One thing that seems to get missed that is a major need for namespaces is to allow entities to be able to run internal package repositories. Without some method for the companies to set up a company namespace there is no way to prevent conflicts between company internal packages and those on the public python repositories.

Simple Example, say there is a large company called largeco that has internal packages under the largeco package namespace.

So they create a package like largeco.coolutils and they have a ton of internal packages that use that package as a dependency.

Then at some point someone creates a totally different package called largeco.coolutils and publishes it to the public repositories.

This breaks all of largeco’s internal packages that use the largeco namespace. Of course if the public package is malicious it could do other things. Many of which could be serious security related issues.

So namespaces aren’t only about knowing the package source but also about being able to prevent package conflicts.

2 Likes

This would also provide a solution to people raising issues like pypa/pip#3454 and pypa/pipenv#2159, where the fundamental problem is pip does not have a way to prefer a package source.

The problem IMO, however, is how to work out a balanced policy. The general criteria mentioned above (can manually apply if the entity has a significant number of packages) is likely not useful to companies wanting to reserve name for internal packages, but a liberal approach (e.g. allow reservation of <name>-* if the entity owns <name> package and/or username) would be very vulnarable to name-squatting. Maybe some compromise would be possible? Say, automatically reserve <name>-internal-* for the owners of package <name>.

I’ve propose something similar ~1 years ago on pypa/warehouse, for more informations see my discussion and ideas here (a sort of idea draft)

So it sounds like we’ve identified three potential use cases for namespaces so far:

  1. Expanding the space of available package names to reduce conflicts and make it possible to publish forked packages without renaming everything.

    • Comment: IMO this doesn’t seem very promising right now, because we don’t have good ways to manage the resulting conflicts at the Python import level. Maybe it’s worth revisiting after we have a robust resolver and Conflicts metadata?
  2. Accurately signaling the origin of public packages. For example, if a package is called largeco-blah, end users might appreciate knowing whether the package is maintained by LargeCo Inc. or not.

    • Comment: this is essentially the same issue that classic trademark is trying to address – giving people accurate information about what they’re getting. We already have some relevant policies here – in particular, PEP 541 has mechanisms for handling trademark disputes – but they’re fairly ad hoc; this would be systematizing them. Some challenges include: how do we handle the tension between names that designate origin vs names that describe usage (e.g. pygithub is a package for working with github, so it’s an accurate descriptive usage, but it’s not maintained by GitHub Inc.)?

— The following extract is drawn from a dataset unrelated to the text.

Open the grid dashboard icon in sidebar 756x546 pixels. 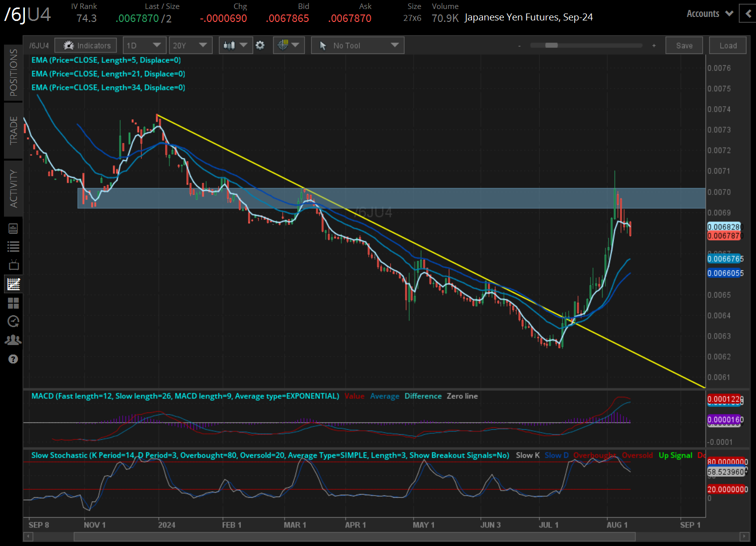click(x=13, y=303)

How do we effectively communicate the difference to users? If PyPI is going to be in the business of promising to users that azure-storage comes from Microsoft, then how do the PyPI administrators figure out that they’re actually talking to Microsoft and not some scammer? (This is basically the same problem as Certificate Authorities have to solve, and it’s highly non-trivial.)
  3. Reserving portions of the namespace for private usage. Lots of organizations have internal packages; they definitely don’t want to accidentally get a public package that happens to use the same name, and they would prefer that no such public package exist (since it’s awkward to have unrelated packages where you can’t install both of them at the same time, and maybe their package will become public later).

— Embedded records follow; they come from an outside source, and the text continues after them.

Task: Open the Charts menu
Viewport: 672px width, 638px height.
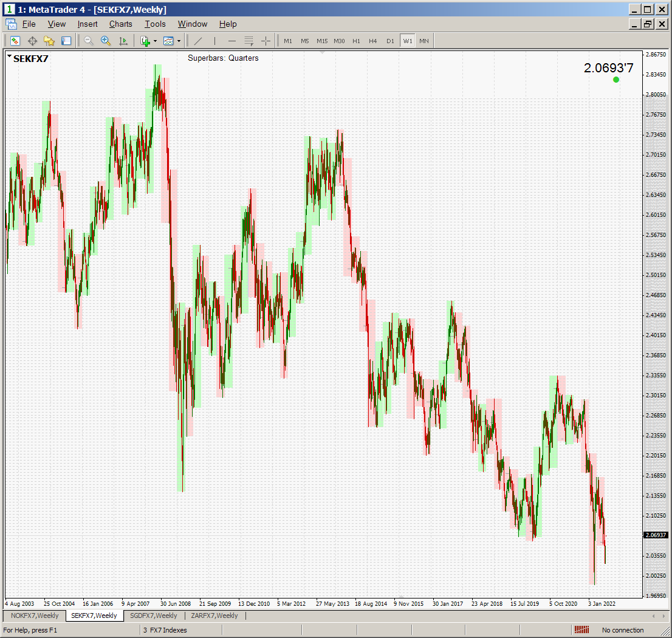Action: coord(120,24)
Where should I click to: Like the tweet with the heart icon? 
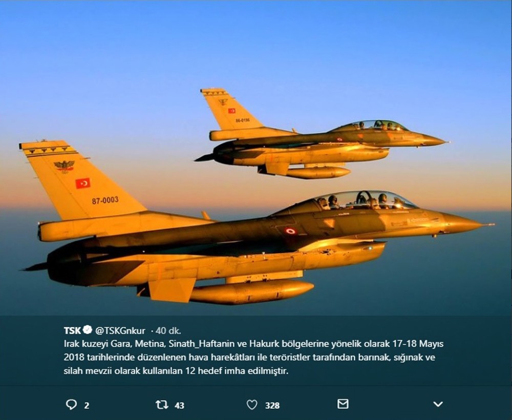tap(252, 405)
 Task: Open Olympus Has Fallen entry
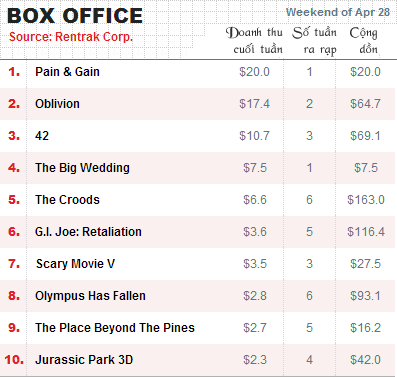tap(90, 296)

    • Comment: This is essentially asking for PyPI to create a formal, blessed way to squat names. So the challenge would be to find a way to balance the public’s desire to keep names available to use and not be locked up by speculation or some opaque and unaccountable process, versus organizations’ desire to avoid accidental conflicts. One approach might be to carve out a specific namespace for this usage, e.g. prohibit packages on PyPI that start with private- and then document that everyone’s internal packages should use this. In the mean time, there are other options like using devpi (as noted up thread). This is clearly a common problem though, so at a minimum we should have some docs addressing it.
3 Likes

Thanks for the summary, @njs!

For those who haven’t been following it, here’s the GitHub issue about planning the rollout of the new pip resolver.

I believe @dustin is working on the PEP 541 process (and, towards that goal, on a user support ticket for PyPI.) Perhaps he could speak more to how frequently we see trademark questions come up currently among those support requests?

Perhaps this could be on https://packaging.python.org – anyone want to take a stab at writing this up as a guide and improve https://packaging.python.org/guides/hosting-your-own-index/ along the way? People do want clearer and more discoverable recommendations for the intersection of private stuff and PyPI.

The typeshed project, which provides PEP 484 type stubs, is currently discussing to distribute non-standard-lib type stubs via pypi (https://github.com/python/typeshed/issues/2491). Currently all stubs are vendored by the type checkers, but this approach doesn’t scale. Similar to DefinitelyTyped in the JavaScript world, we’d like users of a package foo to be able to install the corresponding stubs by just typing pip install types.foo or something similar.

But we’d need to ensure that people can’t squat these names for security reasons. As opposed to other Python packages, people will just try to install the type stubs without previously checking them, and they should be able to. But without namespacing this would open a wide door to attackers. So for us, namespacing is essential.

From the descriptions above, I’d agree with that. It sounds like the problem statement they started with was very similar to ours, and so the solution ended up offering characteristics we consider desirable: genuinely opt-in (so the folks for whom the existing flat namespace is working well don’t need to care), and with a centrally administered approval process so you didn’t get a proliferation of vanity namespaces producing install time package conflicts.

Slightly related since it’s relevant for internal-only packages, pypi.org will never have a classifier that starts with "Private :: " and it rejects uploads with invalid classifiers. (PR w/ link to a tweet)